Friday, June 10, 2011

You can say this for Brookline Police Chief William Quigley: Fairly or unfairly, he is now the state’s poster boy for double-dipping.

Quigley, as you probably know from stories in this paper and The Telegraph, is a retired state trooper collecting a pension who is now being paid as the police chief of Brookline. What’s the problem? He’s collecting on both jobs from taxpayers and that has some people, and, finally, some state legislators, concerned.

Now, many people double dip. For instance, someone spends 30 years in the military and retires on a pension. Then, he or she takes a full-time job as a mechanic. No problem; on one hand he’s collecting from the taxpayers, but not on the other. On the other, he’s being paid a salary by a private concern.

Bear in mind that Chief Quigley is not doing anything wrong. Under current state law, it’s fine to double dip as long as your current job is part-time. There is some dispute about whether Quigley is indeed working only part-time, but the Brookline selectmen seem to have settled that to their satisfaction. Well, the satisfaction of three of the five of them, at least, and we’re not trying to say they’re wrong.

But what makes Chief Quigley the poster boy for this issue is this: The stories by our Hattie Bernstein. Had it not been for those stories in the Journal and the Telegraph, no one would have known anything about the issue of double-dipping in Brookline, and the Legislature would have scant, if any, interest in this issue.

Please understand that this is not a situation unique to Quigley. As The Telegraph pointed out in a weeklong series that ends today, former Department of Transportation Commissioner Leon Kenison collects a state pension while serving as administrator of Nashua’s Broad Street Parkway project, paid by taxpayers.

But this all began with Bernstein’s reporting on Quigley, so if the law is changed, it will be him that we all have to thank. Him and the Brookline selectmen.

What is really fascinating here is how arrogant some of the selectmen have been over this issue. They didn’t break any laws, of course, but the way the set up Quigley’s job made it appear that things weren’t on the up and up and, indeed, the state demanded back payments into the pension system.
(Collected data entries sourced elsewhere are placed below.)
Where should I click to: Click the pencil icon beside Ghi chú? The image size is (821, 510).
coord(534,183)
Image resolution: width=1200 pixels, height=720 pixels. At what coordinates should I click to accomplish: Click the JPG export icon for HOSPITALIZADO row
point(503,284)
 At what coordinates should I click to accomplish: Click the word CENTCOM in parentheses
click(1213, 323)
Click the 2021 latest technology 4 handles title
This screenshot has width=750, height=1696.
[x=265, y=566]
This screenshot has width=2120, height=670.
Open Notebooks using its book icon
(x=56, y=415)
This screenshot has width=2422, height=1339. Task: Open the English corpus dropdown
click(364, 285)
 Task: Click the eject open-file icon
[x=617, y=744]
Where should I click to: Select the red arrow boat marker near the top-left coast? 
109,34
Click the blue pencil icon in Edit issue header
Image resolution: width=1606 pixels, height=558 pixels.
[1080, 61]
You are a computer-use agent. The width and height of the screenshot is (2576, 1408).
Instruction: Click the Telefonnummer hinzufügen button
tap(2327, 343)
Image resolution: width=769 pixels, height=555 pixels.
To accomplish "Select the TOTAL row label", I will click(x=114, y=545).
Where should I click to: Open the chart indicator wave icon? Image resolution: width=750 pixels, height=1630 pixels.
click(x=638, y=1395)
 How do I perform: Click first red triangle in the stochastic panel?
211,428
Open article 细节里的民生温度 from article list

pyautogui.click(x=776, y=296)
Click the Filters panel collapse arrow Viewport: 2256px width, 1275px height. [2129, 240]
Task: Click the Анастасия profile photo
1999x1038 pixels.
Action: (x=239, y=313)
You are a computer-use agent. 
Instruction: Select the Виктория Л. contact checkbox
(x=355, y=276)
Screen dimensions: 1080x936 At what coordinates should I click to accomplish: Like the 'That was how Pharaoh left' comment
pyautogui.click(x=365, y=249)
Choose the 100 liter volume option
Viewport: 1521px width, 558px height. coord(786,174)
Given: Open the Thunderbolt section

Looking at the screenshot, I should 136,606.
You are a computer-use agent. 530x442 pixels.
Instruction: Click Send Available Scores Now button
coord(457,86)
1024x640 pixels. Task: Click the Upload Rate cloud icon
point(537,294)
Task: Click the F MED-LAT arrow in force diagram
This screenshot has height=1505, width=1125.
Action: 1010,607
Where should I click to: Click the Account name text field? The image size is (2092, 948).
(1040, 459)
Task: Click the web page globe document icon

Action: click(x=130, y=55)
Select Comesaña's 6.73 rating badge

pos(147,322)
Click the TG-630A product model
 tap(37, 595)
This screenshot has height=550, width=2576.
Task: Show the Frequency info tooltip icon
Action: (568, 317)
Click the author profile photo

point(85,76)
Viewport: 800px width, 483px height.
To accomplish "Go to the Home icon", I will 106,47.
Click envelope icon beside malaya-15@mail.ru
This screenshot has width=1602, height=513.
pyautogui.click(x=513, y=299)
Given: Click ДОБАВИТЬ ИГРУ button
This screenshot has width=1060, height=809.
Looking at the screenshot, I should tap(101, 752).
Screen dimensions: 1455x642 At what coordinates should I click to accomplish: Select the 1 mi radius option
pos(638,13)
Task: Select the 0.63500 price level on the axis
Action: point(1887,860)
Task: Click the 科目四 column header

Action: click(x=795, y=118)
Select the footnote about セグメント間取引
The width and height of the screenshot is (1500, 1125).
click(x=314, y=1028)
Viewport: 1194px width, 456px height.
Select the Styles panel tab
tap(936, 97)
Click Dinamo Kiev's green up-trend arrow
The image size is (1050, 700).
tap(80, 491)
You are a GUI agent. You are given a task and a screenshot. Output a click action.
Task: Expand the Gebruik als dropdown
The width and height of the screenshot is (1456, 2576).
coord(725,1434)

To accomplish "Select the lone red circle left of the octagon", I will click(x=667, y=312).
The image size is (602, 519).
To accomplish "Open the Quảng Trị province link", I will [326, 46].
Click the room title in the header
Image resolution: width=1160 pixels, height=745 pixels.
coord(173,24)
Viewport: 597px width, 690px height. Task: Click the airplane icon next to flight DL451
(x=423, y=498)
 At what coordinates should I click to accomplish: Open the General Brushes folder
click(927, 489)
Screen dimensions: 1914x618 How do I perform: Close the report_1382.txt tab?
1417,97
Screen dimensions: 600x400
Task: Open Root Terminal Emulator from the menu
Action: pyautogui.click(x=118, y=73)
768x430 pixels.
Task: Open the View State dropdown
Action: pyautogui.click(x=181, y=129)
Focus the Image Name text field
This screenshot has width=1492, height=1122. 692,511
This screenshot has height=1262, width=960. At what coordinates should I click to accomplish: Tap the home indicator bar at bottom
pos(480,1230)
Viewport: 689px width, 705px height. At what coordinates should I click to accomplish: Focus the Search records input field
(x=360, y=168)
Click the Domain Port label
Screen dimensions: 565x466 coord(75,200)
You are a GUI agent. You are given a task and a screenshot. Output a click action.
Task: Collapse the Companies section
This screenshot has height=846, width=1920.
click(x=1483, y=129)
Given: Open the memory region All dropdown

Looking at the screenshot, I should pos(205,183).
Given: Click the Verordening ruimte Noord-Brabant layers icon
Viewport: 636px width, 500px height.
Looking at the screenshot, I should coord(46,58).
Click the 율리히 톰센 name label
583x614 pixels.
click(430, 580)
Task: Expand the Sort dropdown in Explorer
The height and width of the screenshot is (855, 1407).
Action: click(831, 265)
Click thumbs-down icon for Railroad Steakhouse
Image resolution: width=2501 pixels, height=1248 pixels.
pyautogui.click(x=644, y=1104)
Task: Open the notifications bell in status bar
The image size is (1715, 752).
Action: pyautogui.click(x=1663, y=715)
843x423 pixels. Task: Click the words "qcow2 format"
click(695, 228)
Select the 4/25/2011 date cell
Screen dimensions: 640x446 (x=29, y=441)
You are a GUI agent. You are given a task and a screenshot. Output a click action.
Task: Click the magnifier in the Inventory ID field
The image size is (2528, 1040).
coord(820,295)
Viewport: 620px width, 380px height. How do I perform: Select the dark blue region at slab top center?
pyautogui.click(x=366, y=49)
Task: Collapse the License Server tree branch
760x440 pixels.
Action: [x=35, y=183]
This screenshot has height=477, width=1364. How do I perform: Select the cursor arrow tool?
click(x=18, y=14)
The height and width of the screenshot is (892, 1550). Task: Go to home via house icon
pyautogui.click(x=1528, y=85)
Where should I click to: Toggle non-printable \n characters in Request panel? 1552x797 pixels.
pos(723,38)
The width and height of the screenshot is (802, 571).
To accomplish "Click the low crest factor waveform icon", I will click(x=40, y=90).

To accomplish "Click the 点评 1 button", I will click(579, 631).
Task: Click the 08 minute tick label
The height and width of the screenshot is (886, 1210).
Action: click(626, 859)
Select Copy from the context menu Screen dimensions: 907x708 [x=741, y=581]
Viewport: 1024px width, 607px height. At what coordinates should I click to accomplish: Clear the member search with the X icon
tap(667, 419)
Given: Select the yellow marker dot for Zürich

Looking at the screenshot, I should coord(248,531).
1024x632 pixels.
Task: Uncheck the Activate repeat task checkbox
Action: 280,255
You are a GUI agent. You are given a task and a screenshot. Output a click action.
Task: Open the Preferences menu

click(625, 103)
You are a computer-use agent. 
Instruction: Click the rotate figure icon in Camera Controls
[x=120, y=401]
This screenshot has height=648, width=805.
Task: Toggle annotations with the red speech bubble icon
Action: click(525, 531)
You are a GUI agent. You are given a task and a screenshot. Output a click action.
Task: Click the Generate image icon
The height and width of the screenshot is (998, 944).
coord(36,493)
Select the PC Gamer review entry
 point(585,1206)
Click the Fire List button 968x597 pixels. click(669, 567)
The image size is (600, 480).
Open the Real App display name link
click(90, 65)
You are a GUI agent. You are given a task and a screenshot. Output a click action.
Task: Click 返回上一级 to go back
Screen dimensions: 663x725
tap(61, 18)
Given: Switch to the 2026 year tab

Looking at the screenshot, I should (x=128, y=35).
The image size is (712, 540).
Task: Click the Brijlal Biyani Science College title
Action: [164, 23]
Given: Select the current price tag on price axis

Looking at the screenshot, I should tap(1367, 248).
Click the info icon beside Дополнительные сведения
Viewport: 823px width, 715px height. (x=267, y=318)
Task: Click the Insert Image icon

But instead of just saying, “Sorry, we didn’t handle this very well,” some of the selectmen act as if they had the right to do anything in any way they wished and that no one had the right to question them. Indeed, they blame us for shining the spotlight on this issue.

Hey kids, that’s our job.

The selectmen’s job, on the other hand, is to take care of town business in a forthright and fair manner and to do it without embarrassing themselves or their community. Sometimes, that just seems really hard for Brookline officials to do.